A human playing 20 questions as the answerer remembers what they picked. Even without saying it out loud, they hold the answer in mind and check each response against it. The reasoning persists independently of whether it was spoken.

Models don’t have this. They only remember what they’ve said out loud. The model that picked “apple” had no way to check its later answers against that choice—the thinking trace where it decided on “apple” was invisible to it by the time it started answering “pear.” It had no privileged access to its own prior reasoning. Just the text of its responses.


Uncle Bob Martin put it well this week:

Claude codes faster than I do, by a significant factor. Claude can hold more details in its “mind” than I can—again by a significant factor.

But Claude cannot hold the big picture in its mind. It doesn’t really even understand the concept of a big picture. Architecture is likely beyond its capacity.

He’s right, but I’d frame it differently. It’s not that Claude can’t understand big pictures. It’s that Claude can’t hold anything. Every response starts from scratch, reconstructing context from the transcript. The “mind” that holds more details than Uncle Bob is an illusion created by the context window—a finite text buffer, not a persistent understanding.

This is why architecture is costly for models, not hard. They can inhale a codebase fast enough—but they have to reload it into context every time. There’s no persistent grasp of the structure, just repeated reconstruction. And they still don’t remember why something was structured a certain way unless that reasoning was written down somewhere they can read.

The 20 questions game revealed this starkly: the humans had better access to the model’s “mind” than the model did. They could read the trace; the model couldn’t. Its own prior reasoning was invisible to it.

Andrej Karpathy calls them “people spirits”—stochastic simulations of people, with a kind of emergent psychology. He compares them to the protagonist in Memento: anterograde amnesia, unable to consolidate knowledge, every conversation a fresh start with only their context window as working memory.

“People spirits” is a weird phrase if you stop to think about it. But there’s a micro-community of people who code with LLMs every day—following the Latent Space podcast, hanging off Dwarkesh Patel interviews, absorbing Karpathy’s framing—and the jargon becomes comfortable. These metaphors are useful, not true. The danger is that if you’re steeped in them, you accidentally import assumptions. You hear “thinking” and assume the model knows what it thought. A newcomer asking “wait, can it actually see its own reasoning?” wouldn’t make that leap. There are subtle errors that creep in for insiders that newcomers wouldn’t make. This is downstream of the models being a fundamentally new category of thing. We need metaphors to understand them, but if something is categorically new, all metaphors will fail somewhere. Asking fundamental questions gets you a better grip on the reality, even if it’s less comfortable and doesn’t leave you with easy vocabulary to explain how things work.

When you understand this, some model behavior makes more sense. The way extended conversations drift. The benefit of writing explicit reasoning into prompts rather than assuming the model will “figure it out.”

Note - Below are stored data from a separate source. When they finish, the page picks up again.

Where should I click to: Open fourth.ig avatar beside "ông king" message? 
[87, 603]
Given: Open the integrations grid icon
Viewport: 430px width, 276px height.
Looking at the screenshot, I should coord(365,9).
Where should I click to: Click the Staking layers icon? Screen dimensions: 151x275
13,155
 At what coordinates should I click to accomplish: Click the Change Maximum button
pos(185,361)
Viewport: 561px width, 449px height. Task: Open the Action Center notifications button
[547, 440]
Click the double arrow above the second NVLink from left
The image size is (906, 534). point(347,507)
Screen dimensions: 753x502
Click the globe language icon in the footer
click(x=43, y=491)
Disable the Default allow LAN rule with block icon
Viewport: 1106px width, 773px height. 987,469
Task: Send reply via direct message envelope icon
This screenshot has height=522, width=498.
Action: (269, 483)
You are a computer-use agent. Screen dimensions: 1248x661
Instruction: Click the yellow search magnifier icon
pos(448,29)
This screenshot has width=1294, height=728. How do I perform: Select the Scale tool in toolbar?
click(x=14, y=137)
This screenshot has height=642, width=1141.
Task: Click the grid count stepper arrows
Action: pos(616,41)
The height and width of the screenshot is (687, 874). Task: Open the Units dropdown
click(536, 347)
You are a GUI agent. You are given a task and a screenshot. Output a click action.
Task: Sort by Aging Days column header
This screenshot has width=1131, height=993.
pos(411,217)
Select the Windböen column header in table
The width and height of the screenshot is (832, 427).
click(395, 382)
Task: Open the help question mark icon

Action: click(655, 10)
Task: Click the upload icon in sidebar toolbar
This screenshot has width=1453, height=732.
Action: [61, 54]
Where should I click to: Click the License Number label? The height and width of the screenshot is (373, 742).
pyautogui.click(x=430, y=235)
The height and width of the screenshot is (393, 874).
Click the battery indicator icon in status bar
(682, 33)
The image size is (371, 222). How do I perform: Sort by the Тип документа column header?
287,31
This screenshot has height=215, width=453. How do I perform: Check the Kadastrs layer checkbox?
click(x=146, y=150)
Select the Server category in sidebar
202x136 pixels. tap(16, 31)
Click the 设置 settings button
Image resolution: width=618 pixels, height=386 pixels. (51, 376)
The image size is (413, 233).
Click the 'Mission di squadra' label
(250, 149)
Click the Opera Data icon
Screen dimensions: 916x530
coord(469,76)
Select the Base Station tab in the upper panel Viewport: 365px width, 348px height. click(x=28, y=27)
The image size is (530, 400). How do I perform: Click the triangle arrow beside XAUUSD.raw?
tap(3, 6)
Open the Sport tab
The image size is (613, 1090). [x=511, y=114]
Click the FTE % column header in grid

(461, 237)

This is also a subtle form of hallucination that’s easy to miss. When you ask a model “why did you do that?”, its explanation implies it knows its own thoughts. It doesn’t. The explanation is a plausible story generated after the fact, not a report of actual introspection. It’s not overtly false—it’s misleading in a way the model itself can’t detect.

The model that forgot it picked apple couldn’t know it had forgotten. Neither can the model explaining why it did what it did.